The main issue that the bill is designed to address is the current law’s “chilling effect” on freedom of speech, with people feeling that they cannot publish something for fear of legal action. The complexity of the law makes the situation worse, because it can add to the costs of defending court proceedings. Publishers can feel silenced when there can be consequences for publications that mention an individual. The bill, in effect, clarifies that cases can be brought only where real harm has been done to an individual’s reputation. I note the minister’s point on the serious harm threshold, which was one of the most widely discussed issues during the committee’s evidence sessions.

I will move on to other areas that the committee looked into. I know that previous speakers have already covered them—mainly because there were only a few areas of contention.

Others have talked about the Derbyshire principle. For the record, my colleague John Finnie undertook the legwork on that issue for the committee at stage 1. As has been said, we recommended in our report that the section on that be redrafted to make the Scottish Government’s intention clearer on which bodies are covered and to provide examples of those that are exempt.

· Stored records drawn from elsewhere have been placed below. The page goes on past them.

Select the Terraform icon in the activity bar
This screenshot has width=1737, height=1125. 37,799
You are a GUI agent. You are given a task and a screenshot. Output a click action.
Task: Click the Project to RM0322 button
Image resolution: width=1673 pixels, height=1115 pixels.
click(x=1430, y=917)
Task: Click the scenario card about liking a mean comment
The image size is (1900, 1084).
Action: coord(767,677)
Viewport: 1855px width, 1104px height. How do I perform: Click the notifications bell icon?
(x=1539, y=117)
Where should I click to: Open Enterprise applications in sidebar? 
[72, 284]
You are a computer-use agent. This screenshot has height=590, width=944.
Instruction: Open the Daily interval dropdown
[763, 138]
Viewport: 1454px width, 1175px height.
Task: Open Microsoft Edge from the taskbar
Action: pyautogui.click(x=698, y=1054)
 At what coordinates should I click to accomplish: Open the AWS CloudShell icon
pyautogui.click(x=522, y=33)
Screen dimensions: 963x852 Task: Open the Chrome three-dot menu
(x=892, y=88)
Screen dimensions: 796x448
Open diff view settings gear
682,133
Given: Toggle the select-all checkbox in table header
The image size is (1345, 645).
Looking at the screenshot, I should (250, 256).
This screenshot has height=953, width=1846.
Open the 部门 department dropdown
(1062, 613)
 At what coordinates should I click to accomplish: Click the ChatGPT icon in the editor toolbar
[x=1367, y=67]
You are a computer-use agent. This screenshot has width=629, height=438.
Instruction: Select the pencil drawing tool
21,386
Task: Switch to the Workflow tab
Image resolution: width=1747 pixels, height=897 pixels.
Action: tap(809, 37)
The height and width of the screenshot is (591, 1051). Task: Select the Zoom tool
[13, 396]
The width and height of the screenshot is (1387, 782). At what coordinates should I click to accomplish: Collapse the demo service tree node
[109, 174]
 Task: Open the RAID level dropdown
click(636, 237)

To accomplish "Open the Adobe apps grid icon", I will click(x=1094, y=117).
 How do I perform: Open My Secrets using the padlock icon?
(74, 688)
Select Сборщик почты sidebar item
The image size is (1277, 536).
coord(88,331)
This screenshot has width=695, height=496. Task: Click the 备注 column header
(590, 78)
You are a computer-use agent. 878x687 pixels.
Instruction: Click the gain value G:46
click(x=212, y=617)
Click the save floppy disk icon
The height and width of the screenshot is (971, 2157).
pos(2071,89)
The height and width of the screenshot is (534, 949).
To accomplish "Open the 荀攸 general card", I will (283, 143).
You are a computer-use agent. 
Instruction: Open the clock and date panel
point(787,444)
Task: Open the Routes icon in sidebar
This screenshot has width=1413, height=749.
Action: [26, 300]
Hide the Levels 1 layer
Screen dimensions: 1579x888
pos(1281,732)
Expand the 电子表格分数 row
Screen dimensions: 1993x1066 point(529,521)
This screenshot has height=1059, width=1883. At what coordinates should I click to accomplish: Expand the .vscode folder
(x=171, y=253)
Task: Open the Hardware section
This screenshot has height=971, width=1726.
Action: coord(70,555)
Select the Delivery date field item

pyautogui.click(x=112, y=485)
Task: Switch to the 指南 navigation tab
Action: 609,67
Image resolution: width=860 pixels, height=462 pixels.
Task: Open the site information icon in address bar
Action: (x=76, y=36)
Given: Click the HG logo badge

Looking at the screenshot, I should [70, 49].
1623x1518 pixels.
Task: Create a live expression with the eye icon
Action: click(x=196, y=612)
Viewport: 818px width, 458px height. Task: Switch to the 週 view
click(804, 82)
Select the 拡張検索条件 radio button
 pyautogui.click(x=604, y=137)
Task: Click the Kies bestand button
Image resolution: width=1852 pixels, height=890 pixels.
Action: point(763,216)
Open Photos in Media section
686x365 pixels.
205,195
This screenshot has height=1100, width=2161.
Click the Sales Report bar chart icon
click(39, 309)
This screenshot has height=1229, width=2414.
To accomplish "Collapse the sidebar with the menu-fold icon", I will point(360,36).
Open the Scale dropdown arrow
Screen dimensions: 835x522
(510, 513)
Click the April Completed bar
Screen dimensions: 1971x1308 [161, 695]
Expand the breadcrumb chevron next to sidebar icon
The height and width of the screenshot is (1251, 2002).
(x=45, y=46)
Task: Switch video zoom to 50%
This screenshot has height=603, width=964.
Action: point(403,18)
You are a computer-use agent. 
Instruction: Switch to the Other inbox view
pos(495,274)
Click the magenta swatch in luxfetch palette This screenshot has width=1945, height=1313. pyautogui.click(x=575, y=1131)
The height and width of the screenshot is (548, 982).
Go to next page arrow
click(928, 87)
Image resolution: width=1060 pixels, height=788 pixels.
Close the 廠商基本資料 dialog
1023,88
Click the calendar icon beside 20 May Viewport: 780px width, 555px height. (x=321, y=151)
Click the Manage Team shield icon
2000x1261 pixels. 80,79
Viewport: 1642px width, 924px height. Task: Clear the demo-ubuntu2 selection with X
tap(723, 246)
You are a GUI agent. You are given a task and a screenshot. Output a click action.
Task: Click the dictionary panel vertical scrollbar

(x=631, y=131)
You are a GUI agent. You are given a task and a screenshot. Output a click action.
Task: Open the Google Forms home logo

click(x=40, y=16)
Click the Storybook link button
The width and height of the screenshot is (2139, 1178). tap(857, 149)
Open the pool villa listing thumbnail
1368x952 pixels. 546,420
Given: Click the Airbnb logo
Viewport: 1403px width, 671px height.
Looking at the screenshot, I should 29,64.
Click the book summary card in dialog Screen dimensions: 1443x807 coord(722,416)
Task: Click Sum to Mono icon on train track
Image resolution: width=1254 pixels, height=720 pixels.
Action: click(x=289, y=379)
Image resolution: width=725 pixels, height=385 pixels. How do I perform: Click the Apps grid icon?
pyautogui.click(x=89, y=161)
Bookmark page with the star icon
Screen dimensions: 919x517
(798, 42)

I fully welcome the minister’s offer to work with members to ensure that we get a provision that codifies the Derbyshire principle as it exists now in a way that alleviates stakeholders’ concerns and is as clear and as flexible as possible.

We have also heard about secondary publishers and malicious publication.

I see that my four minutes are almost up. The minister’s approach throughout has been one of willingness to work with the committee going into stage 2—that reflects her overall approach to the previous bill that she brought to the Justice Committee. I look forward to stage 2, and I support the general principles of the bill at this stage.